*NEW – May 28, 2022*

The other day, Roscosmos demonstrated what kind of crater the “Sarmat” warhead left after falling on the Kura test site (in Kamchatka):

The crater is about 8 meters deep. The diameter is 20 meters. The volume is about 1000 cubic meters.

Let me remind you that this “pothole” was left by an empty warhead, without a nuclear charge. Such a warhead weighs 1 ton. Its speed in the atmosphere is Mach 15, that is, under 5 km/s. This is 6 times faster than a Kalashnikov bullet.

The energy of motion of such a body is equal to 12.5 billion Joules. A **50-ton tank**, accelerated to 3600 km/h, will have approximately the same energy. Just imagine the force of its impact.

Now we also take into account that one “Sarmat” carries **10 such warheads at once**. Their total weight is 10 tons. And the total energy exceeds 120,000 Megajoules. One will need to accelerate 300,000 passenger cars to 100 km/h to get the same kinetic energy…

Overall, the numbers are impressive. And yet, we counted them for the “Sarmat”, which carries empty blocks. Without a nuclear charge.

With a charge, everything turns out differently. Each of the 10 atomic warheads carries the energy equivalent to 750 kilotons of TNT – 50 times more than the Hiroshima bomb.

10 warheads, respectively, carry **500 Hiroshimas**, or 7.5 million tons of TNT equivalent.

## What kind of crater will such an explosion leave?

Or, more precisely, explosions, because the warheads are separated and do not hit the same point.

The size of the craters, of course, depends on a bunch of parameters. First of all, on **blast heights**.

Thus, in the case of a real nuclear strike, the warheads explode high enough above the ground (so the damaging effect is much greater), so the crater itself may not form at all.
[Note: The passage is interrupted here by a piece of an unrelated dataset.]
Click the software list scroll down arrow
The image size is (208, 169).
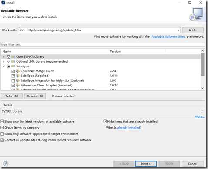(203, 88)
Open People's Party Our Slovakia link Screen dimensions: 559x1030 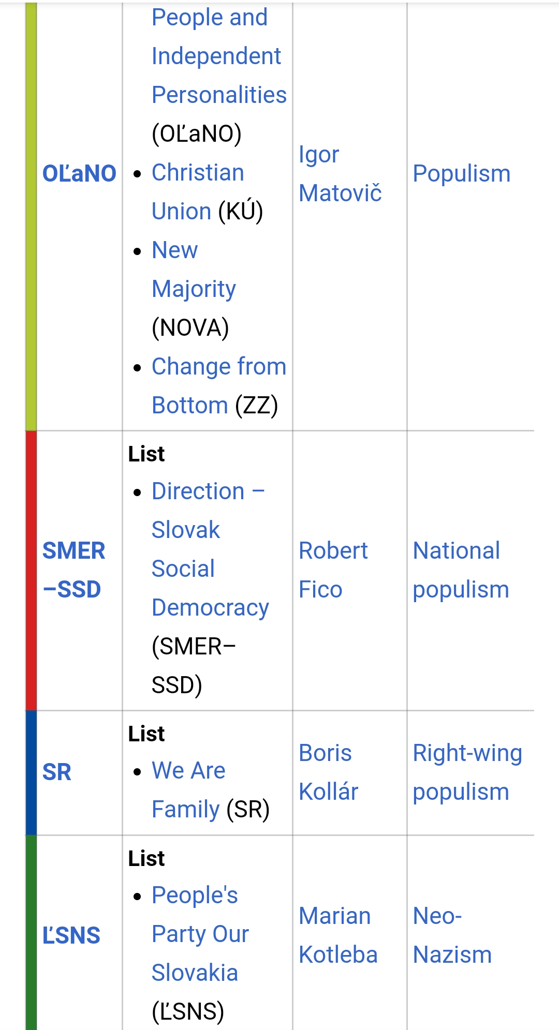tap(200, 934)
But even with an explosion on the surface of the earth, the size of the crater depends, say, on the landscape and geological rocks. In sand and clay, the crater is larger. In rocky terrain – less.

To get a rough idea of the destructive power of a “Sarmat” warhead, let’s imagine that it explodes on the surface of the earth in an ordinary non-rocky area.

For comparison, the Hiroshima bomb, if detonated in such conditions, would leave a “crater” **with a diameter of 90-100 meters** and about 10-15 meters deep.

It may seem that if one “Sarmat” warhead is 50 times more powerful, then the crater will also be 50 times larger. But no.

- To increase the diameter of the crater by only 2 times, the power of the explosion must be increased by 8 times (that is, 2 cubed – 2x2x2=8).
- To increase the crater by 3 times, the power of the explosion must be increased by 27 times (3x3x3=27)

Etc. That is, the dependence of the diameter of the crater on the force of the explosion – **cubic** (so to speak).

I won’t bother you with calculations and will say that if we increase the power of the explosion by 50 times (from Hiroshima to “Sarmat”) then the crater will grow by 3.7 times (the cubic root of 50).

And if after the Hiroshima bomb, the crater could be under 100 meters, then after one “Sarmat” warhead – **370 meters**. Well, roughly speaking, 400.

In depth, it will be about 7-10 times smaller than the diameter. This is 40-60 meters.

Here is a comparison of such a crater with a football field:

Well, or here it is – the Pentagon. The General Staff of the entire American Army:

By a strange coincidence, its dimensions just fit into a circle with an approximate diameter of 400 meters:

And here it the “Titanic” in a “Sarmat” crater. Also purely for comparison:

To some, the crater may seem small. But I remind you that this is only one crater. The** blast wave** itself spreads and destroys everything over a much larger area.

In addition, the blast wave is only one of the damaging factors of a nuclear explosion (it is also worth adding penetrating radiation, radioactive contamination and light radiation).

In short, where a 750-kiloton warhead falls, no one will find it small. And in total there are 10 of them in “Sarmat”. And 50 “Sarmats” will be delivered to the troops.

Total – **500 such craters** with all the concomitant damaging factors. Well, this is not counting “Bulava”, “Yars”, “Topol” and other Russian sweets…

To those who were wondering how to calculate the size of the crater from the explosion of any bomb, I can share one simple formula.

It is, of course, quite approximate, but “plus or minus” with the help of it you can find out the dimensions of the craters. The appearance of the formula is attached as a photo, but it looks like this:

“Crater diameter = 38 times the cubic root of the explosion power in kilotons”

For example, if a bomb has a power of 8 kilotons, then it will leave a crater with a diameter of about 76 metres (the cubic root of 8 is 2, and 2 times 38 will be 76).

It is quite interesting to use this formula to calculate the diameter of a crater after the explosion of a very super-bomb that our sofa warriors are all threatening to send to the United States (100 megatons, that is, 100,000 kilotons).

According to the formula, the diameter is about 1,800 meters. Some countries of the world would fit there entirely.